* ENTRIES SUPPLIED:
----

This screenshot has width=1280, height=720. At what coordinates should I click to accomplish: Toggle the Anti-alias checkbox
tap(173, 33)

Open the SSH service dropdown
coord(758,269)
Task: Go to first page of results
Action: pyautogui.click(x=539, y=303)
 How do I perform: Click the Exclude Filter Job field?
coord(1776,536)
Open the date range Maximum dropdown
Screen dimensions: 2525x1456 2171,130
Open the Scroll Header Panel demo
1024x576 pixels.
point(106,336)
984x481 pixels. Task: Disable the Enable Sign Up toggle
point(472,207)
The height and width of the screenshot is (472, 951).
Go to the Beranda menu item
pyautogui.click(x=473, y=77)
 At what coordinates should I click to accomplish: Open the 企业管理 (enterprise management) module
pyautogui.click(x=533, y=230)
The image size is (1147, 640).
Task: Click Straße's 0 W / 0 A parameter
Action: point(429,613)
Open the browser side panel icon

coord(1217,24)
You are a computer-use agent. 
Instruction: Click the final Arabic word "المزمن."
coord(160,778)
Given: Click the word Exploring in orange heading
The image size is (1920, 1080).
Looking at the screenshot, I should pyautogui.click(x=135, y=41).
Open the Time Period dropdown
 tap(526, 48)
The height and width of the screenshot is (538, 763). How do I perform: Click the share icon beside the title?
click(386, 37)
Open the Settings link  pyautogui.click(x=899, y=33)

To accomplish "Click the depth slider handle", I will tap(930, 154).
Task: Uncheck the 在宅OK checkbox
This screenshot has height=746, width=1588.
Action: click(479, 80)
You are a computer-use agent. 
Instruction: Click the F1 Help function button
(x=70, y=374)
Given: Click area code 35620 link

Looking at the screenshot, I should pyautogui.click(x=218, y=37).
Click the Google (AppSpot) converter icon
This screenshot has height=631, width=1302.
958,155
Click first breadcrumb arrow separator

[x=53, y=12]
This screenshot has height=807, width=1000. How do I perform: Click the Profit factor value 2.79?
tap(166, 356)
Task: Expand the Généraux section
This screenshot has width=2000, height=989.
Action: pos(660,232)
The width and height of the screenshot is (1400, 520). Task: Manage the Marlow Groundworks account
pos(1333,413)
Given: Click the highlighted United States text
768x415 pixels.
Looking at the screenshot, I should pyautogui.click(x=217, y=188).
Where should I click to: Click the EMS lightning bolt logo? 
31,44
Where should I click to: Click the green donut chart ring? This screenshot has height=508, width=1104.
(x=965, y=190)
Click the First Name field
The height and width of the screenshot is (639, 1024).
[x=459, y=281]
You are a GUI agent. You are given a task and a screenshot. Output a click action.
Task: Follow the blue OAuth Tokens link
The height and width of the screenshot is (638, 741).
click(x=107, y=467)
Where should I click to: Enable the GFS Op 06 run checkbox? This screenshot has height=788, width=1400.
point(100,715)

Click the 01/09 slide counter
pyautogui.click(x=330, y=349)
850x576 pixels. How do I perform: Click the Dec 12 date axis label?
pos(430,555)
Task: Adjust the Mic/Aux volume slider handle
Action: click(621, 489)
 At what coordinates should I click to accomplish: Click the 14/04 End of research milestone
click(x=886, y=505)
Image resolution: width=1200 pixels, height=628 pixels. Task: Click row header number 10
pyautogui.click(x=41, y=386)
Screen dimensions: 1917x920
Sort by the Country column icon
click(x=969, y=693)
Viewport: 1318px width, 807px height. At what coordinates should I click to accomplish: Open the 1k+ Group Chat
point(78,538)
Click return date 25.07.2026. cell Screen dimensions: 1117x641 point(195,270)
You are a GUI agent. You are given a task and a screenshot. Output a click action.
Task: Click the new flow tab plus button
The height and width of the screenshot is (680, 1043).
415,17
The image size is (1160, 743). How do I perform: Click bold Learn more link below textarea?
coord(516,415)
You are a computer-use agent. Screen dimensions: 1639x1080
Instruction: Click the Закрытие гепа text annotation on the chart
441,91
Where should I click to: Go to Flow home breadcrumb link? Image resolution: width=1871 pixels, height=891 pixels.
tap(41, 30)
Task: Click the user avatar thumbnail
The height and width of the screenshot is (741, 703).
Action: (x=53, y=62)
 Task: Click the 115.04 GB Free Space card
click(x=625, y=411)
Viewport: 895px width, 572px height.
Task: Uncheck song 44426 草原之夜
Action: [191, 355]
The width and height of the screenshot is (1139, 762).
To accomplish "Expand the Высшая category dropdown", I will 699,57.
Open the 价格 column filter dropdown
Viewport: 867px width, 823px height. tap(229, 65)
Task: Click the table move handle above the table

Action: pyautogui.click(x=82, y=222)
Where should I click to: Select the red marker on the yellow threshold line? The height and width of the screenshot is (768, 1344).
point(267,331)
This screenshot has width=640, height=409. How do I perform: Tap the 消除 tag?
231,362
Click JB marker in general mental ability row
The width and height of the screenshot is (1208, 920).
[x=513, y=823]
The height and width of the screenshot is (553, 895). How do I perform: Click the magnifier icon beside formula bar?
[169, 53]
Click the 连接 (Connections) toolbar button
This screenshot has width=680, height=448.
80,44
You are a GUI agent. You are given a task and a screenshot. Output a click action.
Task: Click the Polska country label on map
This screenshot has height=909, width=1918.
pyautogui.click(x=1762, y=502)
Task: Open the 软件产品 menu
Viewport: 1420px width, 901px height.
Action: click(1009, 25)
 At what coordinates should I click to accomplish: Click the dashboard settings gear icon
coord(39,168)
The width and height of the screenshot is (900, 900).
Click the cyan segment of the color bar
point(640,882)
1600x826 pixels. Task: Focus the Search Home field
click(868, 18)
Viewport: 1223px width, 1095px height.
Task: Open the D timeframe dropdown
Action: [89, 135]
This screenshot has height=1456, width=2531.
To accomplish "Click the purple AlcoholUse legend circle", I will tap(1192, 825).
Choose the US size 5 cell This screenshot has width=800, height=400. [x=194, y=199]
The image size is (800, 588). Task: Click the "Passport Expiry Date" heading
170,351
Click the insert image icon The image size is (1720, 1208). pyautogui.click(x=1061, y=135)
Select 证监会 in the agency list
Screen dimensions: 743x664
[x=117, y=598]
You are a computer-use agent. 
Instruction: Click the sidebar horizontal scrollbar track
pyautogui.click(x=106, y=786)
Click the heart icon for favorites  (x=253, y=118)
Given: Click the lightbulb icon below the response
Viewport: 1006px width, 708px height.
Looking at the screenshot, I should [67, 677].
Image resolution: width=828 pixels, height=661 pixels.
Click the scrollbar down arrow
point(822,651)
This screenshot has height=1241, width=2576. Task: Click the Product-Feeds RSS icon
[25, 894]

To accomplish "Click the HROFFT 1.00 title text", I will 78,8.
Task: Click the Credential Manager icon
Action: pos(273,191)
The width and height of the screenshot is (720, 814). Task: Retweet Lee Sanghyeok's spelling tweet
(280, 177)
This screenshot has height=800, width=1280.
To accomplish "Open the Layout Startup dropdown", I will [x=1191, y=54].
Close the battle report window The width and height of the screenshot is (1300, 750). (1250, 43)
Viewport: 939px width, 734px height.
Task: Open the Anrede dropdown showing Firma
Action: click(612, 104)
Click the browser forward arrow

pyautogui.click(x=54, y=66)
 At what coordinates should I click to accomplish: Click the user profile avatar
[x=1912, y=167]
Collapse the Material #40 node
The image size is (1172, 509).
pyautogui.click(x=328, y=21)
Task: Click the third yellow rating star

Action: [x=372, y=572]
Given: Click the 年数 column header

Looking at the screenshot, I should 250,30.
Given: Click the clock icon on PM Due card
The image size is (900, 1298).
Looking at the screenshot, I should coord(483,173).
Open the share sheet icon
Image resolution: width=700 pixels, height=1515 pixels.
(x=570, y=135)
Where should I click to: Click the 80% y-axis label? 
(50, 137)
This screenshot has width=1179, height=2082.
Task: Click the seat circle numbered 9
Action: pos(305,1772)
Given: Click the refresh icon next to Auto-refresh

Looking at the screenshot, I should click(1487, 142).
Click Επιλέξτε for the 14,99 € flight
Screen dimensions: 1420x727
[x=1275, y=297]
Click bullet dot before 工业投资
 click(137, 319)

----

* WHAT IS REQUIRED: Copy the listing word for word, beginning at the line that contains "Collapse the Material #40 node" and continuing through the end of the listing, both ends included.

* REPLY TO THE TASK:
Collapse the Material #40 node
The image size is (1172, 509).
pyautogui.click(x=328, y=21)
Task: Click the third yellow rating star

Action: [x=372, y=572]
Given: Click the 年数 column header

Looking at the screenshot, I should 250,30.
Given: Click the clock icon on PM Due card
The image size is (900, 1298).
Looking at the screenshot, I should coord(483,173).
Open the share sheet icon
Image resolution: width=700 pixels, height=1515 pixels.
(x=570, y=135)
Where should I click to: Click the 80% y-axis label? 
(50, 137)
This screenshot has width=1179, height=2082.
Task: Click the seat circle numbered 9
Action: pos(305,1772)
Given: Click the refresh icon next to Auto-refresh

Looking at the screenshot, I should click(1487, 142).
Click Επιλέξτε for the 14,99 € flight
Screen dimensions: 1420x727
[x=1275, y=297]
Click bullet dot before 工业投资
 click(137, 319)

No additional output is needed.